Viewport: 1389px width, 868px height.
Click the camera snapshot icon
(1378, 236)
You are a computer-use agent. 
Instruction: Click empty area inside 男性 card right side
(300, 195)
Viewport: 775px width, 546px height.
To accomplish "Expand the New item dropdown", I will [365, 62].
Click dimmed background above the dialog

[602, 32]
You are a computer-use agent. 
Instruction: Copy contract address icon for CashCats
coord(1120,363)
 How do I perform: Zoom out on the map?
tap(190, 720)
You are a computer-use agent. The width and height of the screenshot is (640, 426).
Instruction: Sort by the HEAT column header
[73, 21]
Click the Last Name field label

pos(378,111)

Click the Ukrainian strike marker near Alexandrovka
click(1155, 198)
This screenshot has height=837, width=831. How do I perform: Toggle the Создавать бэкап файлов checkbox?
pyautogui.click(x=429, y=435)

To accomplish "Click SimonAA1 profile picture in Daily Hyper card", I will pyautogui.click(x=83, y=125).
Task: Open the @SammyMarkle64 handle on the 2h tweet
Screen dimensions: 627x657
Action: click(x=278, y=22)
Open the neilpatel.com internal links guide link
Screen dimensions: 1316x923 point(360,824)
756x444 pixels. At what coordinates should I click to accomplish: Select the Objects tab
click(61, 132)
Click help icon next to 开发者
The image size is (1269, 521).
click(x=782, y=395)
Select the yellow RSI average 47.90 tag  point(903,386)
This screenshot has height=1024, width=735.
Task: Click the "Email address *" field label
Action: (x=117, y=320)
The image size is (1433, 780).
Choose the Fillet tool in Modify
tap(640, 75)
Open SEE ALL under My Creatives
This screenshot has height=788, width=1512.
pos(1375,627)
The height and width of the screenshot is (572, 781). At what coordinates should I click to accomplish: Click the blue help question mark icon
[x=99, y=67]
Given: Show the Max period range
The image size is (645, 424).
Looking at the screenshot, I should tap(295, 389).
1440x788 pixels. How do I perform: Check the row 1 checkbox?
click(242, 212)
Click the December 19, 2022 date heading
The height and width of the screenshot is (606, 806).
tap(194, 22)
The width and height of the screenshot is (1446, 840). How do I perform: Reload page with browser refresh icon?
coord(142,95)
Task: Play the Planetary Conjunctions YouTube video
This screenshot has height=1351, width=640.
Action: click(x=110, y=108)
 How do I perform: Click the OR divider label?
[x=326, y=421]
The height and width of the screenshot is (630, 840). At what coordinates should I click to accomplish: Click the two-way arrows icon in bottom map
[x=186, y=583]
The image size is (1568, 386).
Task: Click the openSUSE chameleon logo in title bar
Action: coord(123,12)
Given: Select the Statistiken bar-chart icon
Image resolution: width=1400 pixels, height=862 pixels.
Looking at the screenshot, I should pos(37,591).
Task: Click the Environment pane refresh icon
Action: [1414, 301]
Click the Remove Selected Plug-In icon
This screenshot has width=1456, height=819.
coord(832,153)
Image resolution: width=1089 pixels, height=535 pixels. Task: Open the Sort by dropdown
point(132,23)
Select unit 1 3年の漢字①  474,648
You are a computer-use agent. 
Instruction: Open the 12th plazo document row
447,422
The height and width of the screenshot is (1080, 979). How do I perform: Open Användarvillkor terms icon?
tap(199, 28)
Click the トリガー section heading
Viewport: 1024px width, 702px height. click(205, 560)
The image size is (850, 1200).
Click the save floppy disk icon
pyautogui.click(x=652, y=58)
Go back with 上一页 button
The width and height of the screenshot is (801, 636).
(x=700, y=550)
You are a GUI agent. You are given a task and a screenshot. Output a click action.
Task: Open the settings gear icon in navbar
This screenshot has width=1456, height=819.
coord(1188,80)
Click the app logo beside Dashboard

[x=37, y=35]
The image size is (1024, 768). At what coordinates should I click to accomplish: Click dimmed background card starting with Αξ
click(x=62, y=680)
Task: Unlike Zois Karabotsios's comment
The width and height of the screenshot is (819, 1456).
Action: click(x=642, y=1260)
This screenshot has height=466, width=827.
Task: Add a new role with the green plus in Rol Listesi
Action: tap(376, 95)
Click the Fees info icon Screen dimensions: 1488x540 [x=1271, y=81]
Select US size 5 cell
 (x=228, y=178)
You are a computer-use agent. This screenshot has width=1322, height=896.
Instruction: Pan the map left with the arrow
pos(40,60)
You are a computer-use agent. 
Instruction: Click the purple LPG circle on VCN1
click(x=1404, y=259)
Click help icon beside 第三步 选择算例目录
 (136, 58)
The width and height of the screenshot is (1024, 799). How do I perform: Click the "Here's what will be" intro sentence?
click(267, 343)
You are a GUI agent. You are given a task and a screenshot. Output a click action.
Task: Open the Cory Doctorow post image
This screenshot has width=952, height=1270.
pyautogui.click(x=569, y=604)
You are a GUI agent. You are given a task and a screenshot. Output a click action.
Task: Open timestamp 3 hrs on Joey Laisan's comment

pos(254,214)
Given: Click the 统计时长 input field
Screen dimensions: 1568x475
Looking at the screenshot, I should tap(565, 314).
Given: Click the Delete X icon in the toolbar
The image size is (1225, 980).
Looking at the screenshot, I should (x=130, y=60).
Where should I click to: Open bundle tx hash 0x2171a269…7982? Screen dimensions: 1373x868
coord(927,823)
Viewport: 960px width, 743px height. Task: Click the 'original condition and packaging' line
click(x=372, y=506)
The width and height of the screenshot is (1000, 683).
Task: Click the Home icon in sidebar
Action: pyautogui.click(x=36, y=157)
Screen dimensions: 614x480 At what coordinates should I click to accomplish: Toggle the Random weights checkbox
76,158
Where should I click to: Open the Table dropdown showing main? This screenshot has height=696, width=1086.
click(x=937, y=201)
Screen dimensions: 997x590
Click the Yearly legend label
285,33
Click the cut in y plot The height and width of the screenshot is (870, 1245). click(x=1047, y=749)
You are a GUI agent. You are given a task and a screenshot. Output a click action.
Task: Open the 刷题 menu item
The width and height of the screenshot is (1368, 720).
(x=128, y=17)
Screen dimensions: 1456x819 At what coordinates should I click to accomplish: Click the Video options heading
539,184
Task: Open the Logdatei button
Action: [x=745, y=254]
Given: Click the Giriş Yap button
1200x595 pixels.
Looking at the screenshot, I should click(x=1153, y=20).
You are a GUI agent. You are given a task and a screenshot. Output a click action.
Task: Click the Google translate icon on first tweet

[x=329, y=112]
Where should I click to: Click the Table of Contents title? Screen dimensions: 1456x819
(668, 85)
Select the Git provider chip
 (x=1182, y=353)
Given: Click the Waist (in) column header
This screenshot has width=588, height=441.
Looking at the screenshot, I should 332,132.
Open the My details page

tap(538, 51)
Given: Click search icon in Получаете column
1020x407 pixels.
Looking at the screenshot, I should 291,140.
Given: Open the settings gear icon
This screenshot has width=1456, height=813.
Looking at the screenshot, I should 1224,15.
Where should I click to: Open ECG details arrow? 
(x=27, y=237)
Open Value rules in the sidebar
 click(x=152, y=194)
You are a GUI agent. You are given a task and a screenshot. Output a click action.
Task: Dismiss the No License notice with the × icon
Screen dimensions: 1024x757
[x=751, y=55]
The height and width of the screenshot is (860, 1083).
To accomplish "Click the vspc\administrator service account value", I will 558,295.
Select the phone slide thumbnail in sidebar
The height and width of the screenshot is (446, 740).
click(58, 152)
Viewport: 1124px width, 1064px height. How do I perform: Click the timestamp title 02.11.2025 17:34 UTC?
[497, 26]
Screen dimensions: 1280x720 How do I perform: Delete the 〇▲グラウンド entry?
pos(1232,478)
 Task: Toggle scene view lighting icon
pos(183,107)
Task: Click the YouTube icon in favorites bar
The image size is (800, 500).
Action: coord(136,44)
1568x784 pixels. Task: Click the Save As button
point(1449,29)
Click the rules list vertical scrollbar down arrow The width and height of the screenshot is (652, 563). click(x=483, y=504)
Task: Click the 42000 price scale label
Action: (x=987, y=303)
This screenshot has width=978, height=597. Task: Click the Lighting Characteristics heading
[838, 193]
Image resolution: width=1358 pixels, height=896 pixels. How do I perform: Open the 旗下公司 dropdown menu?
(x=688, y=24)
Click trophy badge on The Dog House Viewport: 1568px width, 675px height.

+ + + + +

#### EXERCISE AIM:
Reproduce the records from their start through the line that contains "pyautogui.click(x=429, y=435)", inclusive, switching every "Instruction" to "Command" and leaving all else unchanged.

#### ANSWER FOR THE TASK:
Viewport: 1389px width, 868px height.
Click the camera snapshot icon
(1378, 236)
You are a computer-use agent. 
Command: Click empty area inside 男性 card right side
(300, 195)
Viewport: 775px width, 546px height.
To accomplish "Expand the New item dropdown", I will [365, 62].
Click dimmed background above the dialog

[602, 32]
You are a computer-use agent. 
Command: Copy contract address icon for CashCats
coord(1120,363)
 How do I perform: Zoom out on the map?
tap(190, 720)
You are a computer-use agent. The width and height of the screenshot is (640, 426).
Command: Sort by the HEAT column header
[73, 21]
Click the Last Name field label

pos(378,111)

Click the Ukrainian strike marker near Alexandrovka
click(1155, 198)
This screenshot has height=837, width=831. How do I perform: Toggle the Создавать бэкап файлов checkbox?
pyautogui.click(x=429, y=435)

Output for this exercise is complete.